## EXERCISE SET
1. According to the passage on the 2019 budget, which group gets some level of assurance from the Nigerian economy?
2. For each statement below, state whether it agrees with the passage on the 2019 budget, answering yes or no and quoting the words of the passage that decide it.
(a) The Medium Term Expenditure Framework has not yet been drawn up.
(b) The writer intends to follow the 2019 budget closely.
(c) The writer holds that the 2019 budget will determine how the next few years go.

## TEXT TO READ
Something must give. We must stay on this issue for as long as it takes.
The few people who are watching the economy know we are in an inexplicable
situation. The only group which gets some level of assurance from the Nigerian
economy, are our foreign creditors. No
one can wriggle out of the obligations to these guys. After that, government functionaries help
themselves and the remaining 190million scramble over themselves to grab the
crumbs like pitiable creatures. All my writeups is about how we can reform this
system.
So, in addition to the Biblical wearing of sack cloths and sprinkling
their bodies with ashes in a show of contrition, our leaders must thoroughly
and totally forsake their ways in order for this country to avoid destruction.
This is the time to cut all nonsensical spending. I will be watching the 2019
budget very keenly, like a hawk. I am just being proactive in shouting out now,
because soon enough it will be too late to speak up. The budget would have
progressed and will become intractable. And the 2019 budget will dictate how
the next few years will go. The Medium Term Expenditure Framework has already
been put together along the same mediocre, underachieving and anti-people
lines. It must be thoroughly and summarily reviewed. I believe the government
is listening though even if they pretend. The Minister for Budgeting and
Economic Planning revealed last weekend that they will not be accommodating the
usual mad purchase of luxury vehicles, residential houses, endless software
purchase and other hopeless stuff that make it into the budget in this country
year after year. The role of we the people is to ensure those items do not make
it into the 2019 budget through the backdoor. Also we should make sure that
whatever is on the budget works for the people. We must see how it trickles
down. 2019 and going forward should be for irreversible, tangible achievements
for Nigerians.
Let me tell you a story, dear reader.

## SOURCE DATA
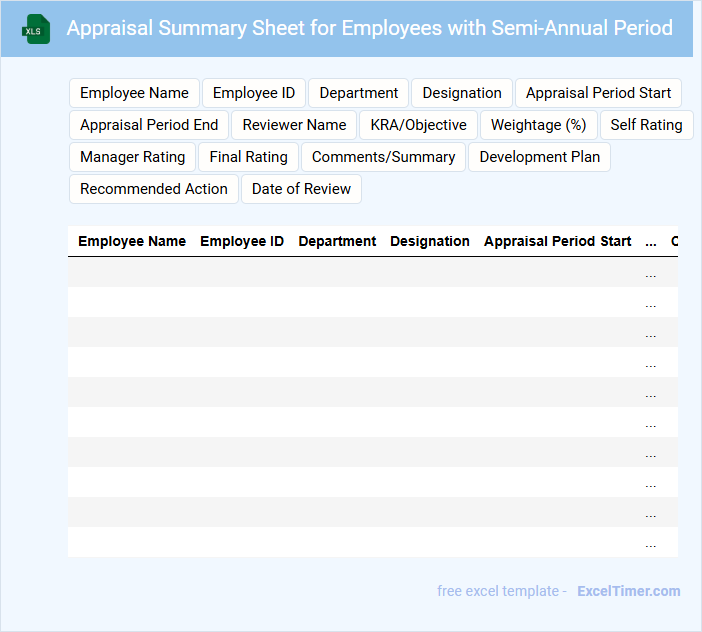Click the KRA/Objective tag
This screenshot has width=702, height=632.
click(x=418, y=125)

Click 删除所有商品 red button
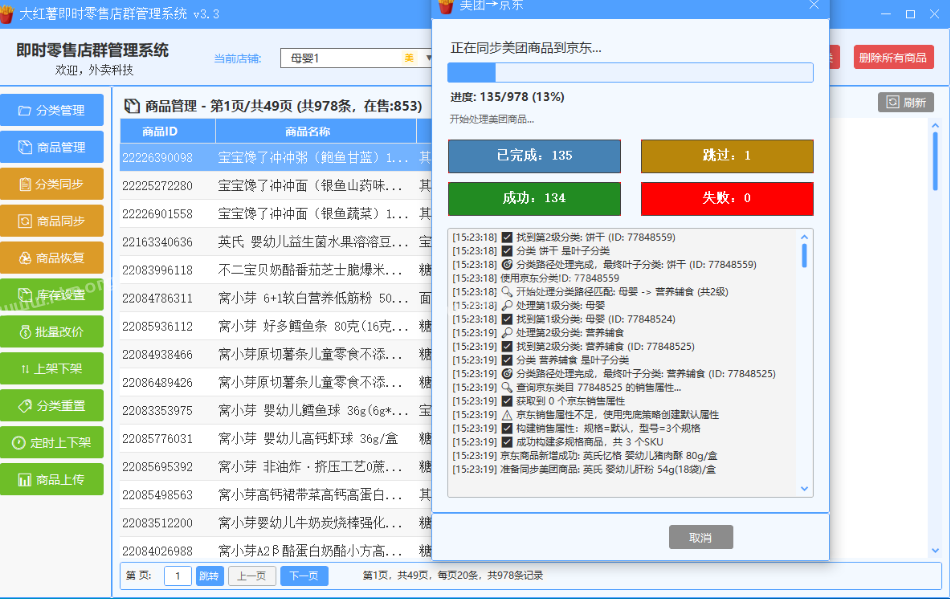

## SOLUTIONS PER TASK
1. Nigeria's foreign creditors.

2.
(a) No: "The Medium Term Expenditure Framework has already been put together along the same mediocre, underachieving and anti-people lines."
(b) Yes: "I will be watching the 2019 budget very keenly, like a hawk."
(c) Yes: "And the 2019 budget will dictate how the next few years will go."